The problem is that I don't feel remotely well enough to start actively chasing work right now; the chest pain, which is likely muscular (but heart tests are being done just in case), is fairly constant and it wears me out, and I'm sleeping very poorly - chicken, egg, who knows? - which is no doubt a key factor in my fatigue. It's that old catch-22: having a project to work on would definitely help me, but putting the effort in to find or bid for a project is too much to contemplate. Really, what I'd *like* is for someone to ring or email me with a nice little 3-5 day job to be done over the next fortnight at home ... but if wishes were horses, then beggars would ride!

I am struggling a bit with incipient feelings of low self-worth because I am not currently contributing financially, even though I know this is premature given that I only stopped being paid, um, one week ago (when my outstanding leave entitlements were paid).  I still think I will find some work, and that I need to be both patient and persistent. Indeed, I spoke on the phone today to an ex-colleague, who left the organisation I have just left in October of last year. She hasn't worked since, but has just been contacted by an old employer to ask her to do some consultancy for them. This conversation gave me hope on a couple of levels - firstly because she may well need a subcontractor with my expertise, and secondly as evidence for the way opportunities can arise, even after the passage of quite a bit of time, if you are open to them.

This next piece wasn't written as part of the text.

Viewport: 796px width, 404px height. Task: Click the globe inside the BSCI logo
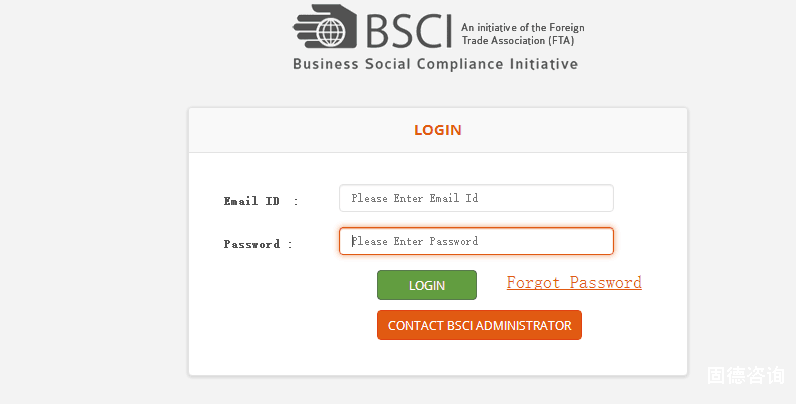(x=332, y=31)
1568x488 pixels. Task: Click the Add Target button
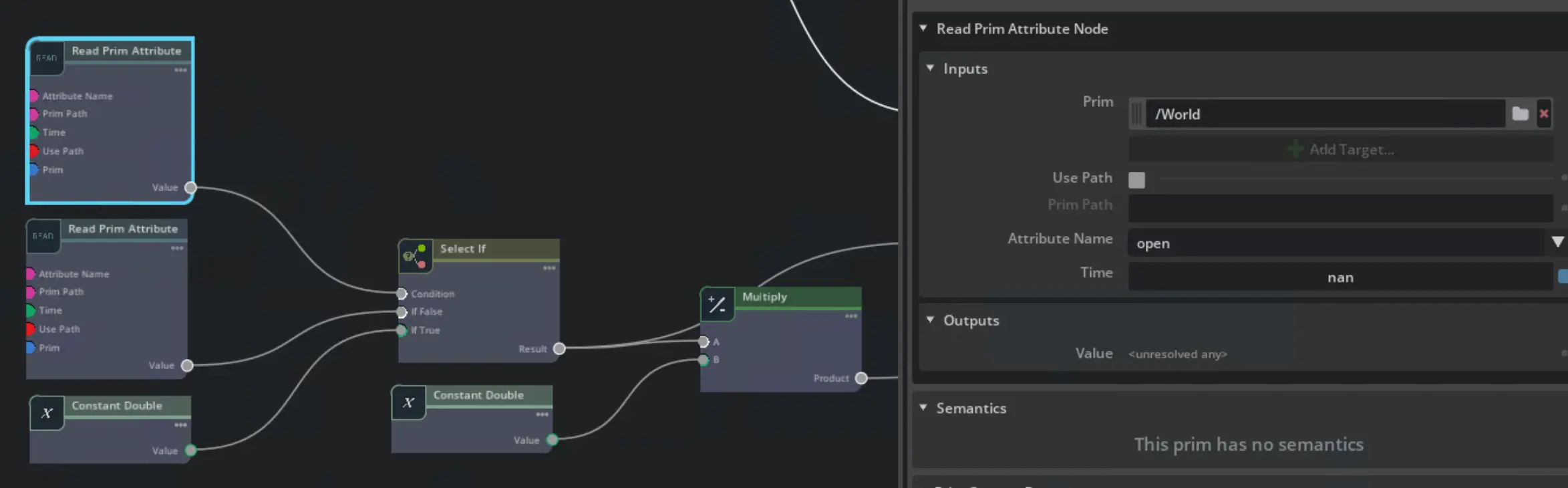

More than that, though, I need to reset my internal metric of "what I am worth" to be less reliant on my financial contribution. Even if I do not earn a red cent all year, I still have the value I have, to my family and my community. Once my health is more stable, I can and will fill the gap with volunteering and more time with friends and family. I won't see this new world in grey; I'm going to paint it buttercup yellow in time for the spring.